(Stored data)
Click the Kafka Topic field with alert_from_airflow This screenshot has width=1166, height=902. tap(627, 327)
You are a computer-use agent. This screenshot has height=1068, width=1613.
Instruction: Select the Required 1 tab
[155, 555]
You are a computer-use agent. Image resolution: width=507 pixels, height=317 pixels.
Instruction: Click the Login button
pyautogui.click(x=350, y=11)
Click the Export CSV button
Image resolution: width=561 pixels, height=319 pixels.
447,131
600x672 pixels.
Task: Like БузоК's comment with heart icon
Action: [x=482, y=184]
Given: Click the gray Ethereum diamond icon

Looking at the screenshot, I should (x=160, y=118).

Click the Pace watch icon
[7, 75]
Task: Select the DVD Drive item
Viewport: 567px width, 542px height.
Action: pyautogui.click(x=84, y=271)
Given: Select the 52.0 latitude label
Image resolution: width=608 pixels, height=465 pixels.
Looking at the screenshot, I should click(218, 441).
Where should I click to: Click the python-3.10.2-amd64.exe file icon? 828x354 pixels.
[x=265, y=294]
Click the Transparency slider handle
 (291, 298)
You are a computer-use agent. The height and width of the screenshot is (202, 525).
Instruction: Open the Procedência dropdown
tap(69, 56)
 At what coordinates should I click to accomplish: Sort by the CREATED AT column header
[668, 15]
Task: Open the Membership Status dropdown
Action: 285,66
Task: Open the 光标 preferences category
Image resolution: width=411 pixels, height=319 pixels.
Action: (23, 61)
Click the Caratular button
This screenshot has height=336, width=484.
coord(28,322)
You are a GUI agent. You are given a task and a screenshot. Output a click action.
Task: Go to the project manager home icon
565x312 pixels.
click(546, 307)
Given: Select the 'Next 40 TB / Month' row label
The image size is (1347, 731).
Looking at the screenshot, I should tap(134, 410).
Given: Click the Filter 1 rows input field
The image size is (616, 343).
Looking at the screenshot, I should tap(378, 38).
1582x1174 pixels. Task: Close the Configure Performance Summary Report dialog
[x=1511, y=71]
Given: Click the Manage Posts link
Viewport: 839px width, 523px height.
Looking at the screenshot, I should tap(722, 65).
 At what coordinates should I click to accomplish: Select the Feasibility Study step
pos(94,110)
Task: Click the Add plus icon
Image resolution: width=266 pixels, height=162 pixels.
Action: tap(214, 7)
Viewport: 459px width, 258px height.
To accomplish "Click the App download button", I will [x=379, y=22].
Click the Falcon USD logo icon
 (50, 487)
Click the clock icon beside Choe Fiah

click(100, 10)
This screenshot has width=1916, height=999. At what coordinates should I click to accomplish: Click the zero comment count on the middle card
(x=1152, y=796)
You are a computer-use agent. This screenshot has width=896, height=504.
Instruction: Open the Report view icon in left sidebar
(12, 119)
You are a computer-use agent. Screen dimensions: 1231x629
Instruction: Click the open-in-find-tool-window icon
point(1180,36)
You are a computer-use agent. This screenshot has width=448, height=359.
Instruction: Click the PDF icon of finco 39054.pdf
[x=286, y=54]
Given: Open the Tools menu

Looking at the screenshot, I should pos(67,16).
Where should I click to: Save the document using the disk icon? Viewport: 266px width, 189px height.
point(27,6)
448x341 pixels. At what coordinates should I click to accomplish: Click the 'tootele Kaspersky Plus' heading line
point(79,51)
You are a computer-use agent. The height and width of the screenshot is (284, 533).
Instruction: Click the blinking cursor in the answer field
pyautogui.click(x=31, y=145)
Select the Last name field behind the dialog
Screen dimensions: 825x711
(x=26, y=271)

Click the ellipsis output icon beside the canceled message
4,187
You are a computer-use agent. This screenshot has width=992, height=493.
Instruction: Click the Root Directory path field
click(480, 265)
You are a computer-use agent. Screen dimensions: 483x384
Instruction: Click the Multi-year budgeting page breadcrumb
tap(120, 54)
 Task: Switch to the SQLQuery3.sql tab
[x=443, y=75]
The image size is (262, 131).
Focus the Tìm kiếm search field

▶ [TASK ITEM] Among the records above, find each line containing the string "label" and copy it.

▶ [RESPONSE]
Given: Select the 52.0 latitude label
Given: Select the 'Next 40 TB / Month' row label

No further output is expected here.